Marion and Warner Bass Collection
This collection describes the work and lives of the composer, conductor, and accompanist Warner S. Bass and his wife, the singer Marion Corda Bass. Most prominent among the materials of this collection are the music scores created by Warner Bass; they include works he composed, arranged, orchestrated, transcribed, or performed. Other items include personal documents, correspondence, published sheet music, photographs, essays, notes, concert and recital programs, press releases, and clippings.
Max James Kohler Papers
The Papers of Max J. Kohler (1871-1934) document his life's work as lawyer, historian, writer, researcher, and defender of Jewish and immigrant rights. Correspondents include many of Kohler's contemporaries in the field of history and immigration law including Cyrus Adler; William Taft; John Bassett Moore; Mortimer Schiff; David Hunter Miller; Baron and Baroness de Hirsch; the Straus Family including Oscar Straus; Luigi Luzzatti; Leon Huhner; and Julian Mack. Subjects include U.S. immigration law, American-Jewish history, Col. Alfred Dreyfus, Haym Salomon, Ellis Island, Rabbi Kaufmann Kohler, the publication God in Freedom, international treaties, and the Peace Conference of 1919.
Max Rieser Collection
The Max Rieser Collection predominantly documents the life and work of the lawyer, philosopher and writer Max Rieser. The main subjects of the collection are his life, his writing and his publishing work. The collection consists of manuscripts, correspondence, clippings, official documents and photographs.
Morris “Moe” Berg Papers
This collection contains the papers of Morris "Moe" Berg, who was a professional baseball player, linguist, lawyer, and international spy during WWII. Berg's papers are in the form of correspondence, contracts, telegrams, newspaper and magazine clippings.
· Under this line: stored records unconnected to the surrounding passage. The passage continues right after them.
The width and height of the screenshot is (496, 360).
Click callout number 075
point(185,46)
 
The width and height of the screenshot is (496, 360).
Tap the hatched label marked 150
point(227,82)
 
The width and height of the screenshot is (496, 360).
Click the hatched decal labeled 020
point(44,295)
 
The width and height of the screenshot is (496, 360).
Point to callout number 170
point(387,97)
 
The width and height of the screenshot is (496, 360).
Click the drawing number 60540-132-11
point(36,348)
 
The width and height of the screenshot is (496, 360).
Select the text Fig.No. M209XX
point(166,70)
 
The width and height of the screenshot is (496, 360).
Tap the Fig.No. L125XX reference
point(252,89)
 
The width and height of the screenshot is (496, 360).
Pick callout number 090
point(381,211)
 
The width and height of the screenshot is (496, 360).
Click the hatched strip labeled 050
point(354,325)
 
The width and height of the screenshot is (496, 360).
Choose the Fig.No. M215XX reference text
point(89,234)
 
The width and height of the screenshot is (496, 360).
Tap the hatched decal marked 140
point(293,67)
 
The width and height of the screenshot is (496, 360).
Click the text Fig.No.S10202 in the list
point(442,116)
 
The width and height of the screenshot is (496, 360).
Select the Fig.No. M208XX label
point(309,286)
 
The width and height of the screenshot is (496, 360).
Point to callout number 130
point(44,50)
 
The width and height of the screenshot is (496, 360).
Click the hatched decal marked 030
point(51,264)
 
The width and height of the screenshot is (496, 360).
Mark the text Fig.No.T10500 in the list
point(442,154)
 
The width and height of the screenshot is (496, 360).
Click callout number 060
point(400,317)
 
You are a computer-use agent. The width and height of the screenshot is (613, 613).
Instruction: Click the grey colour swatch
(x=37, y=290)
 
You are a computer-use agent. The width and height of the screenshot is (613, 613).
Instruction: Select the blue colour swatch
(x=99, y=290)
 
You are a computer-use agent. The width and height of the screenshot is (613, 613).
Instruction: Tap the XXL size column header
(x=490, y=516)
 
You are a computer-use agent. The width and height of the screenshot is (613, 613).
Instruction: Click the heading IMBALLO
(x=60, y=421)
Nathan Perlmutter (1923-1987) Papers
This collection consists of the papers of Nathan Perlmutter, a lawyer, lecturer, author, political activist, and a long-time leader of the American Jewish community. It contains certificates, newspaper clippings, correspondence — including numerous condolence cards and letters sent to his family after his death — manuscripts and drafts of Perlmutter’s writings, obituaries, printed materials, programs, and subject files relating to topics he was interested in and that he wrote about.
ORT Photograph Collection
This collection consists of photographs and negatives of World ORT conferences and congresses, various individuals connected with ORT, and ORT vocational programs and activities, including in Displaced Person’s camps, in Europe, Asia, the Middle East, Africa, Cuba, and North and South America.
Otto H Ehrlich Collection
The Otto Ehrlich Collection documents the life and professional activities of Otto Ehrlich, economist, lecturer, advertisement artist, and teacher. The collection includes brochures, booklets, clippings, correspondence, financial and immigration documents, minutes, notes, photographs, photo collages, examples of his advertisement work, printed materials and writings. Documents comprising the collection reflect various aspects of Otto Ehrlich’s personal and professional life, teaching, research and writings in the fields of economics, and to a lesser extent his involvement with the field of advertisement and music.
Papers of Abraham Cahan
This collection contains correspondence between Abraham Cahan and many important literary and political figures, as well as Yiddish manuscripts sent to Cahan for consideration in the Forward and notes and drafts of Cahan’s own writings. There are also several articles written about Cahan, before and after his death. These materials serve to illustrate both Cahan’s importance in the literary and publishing fields as well as his involvement in the American socialist and labor movements.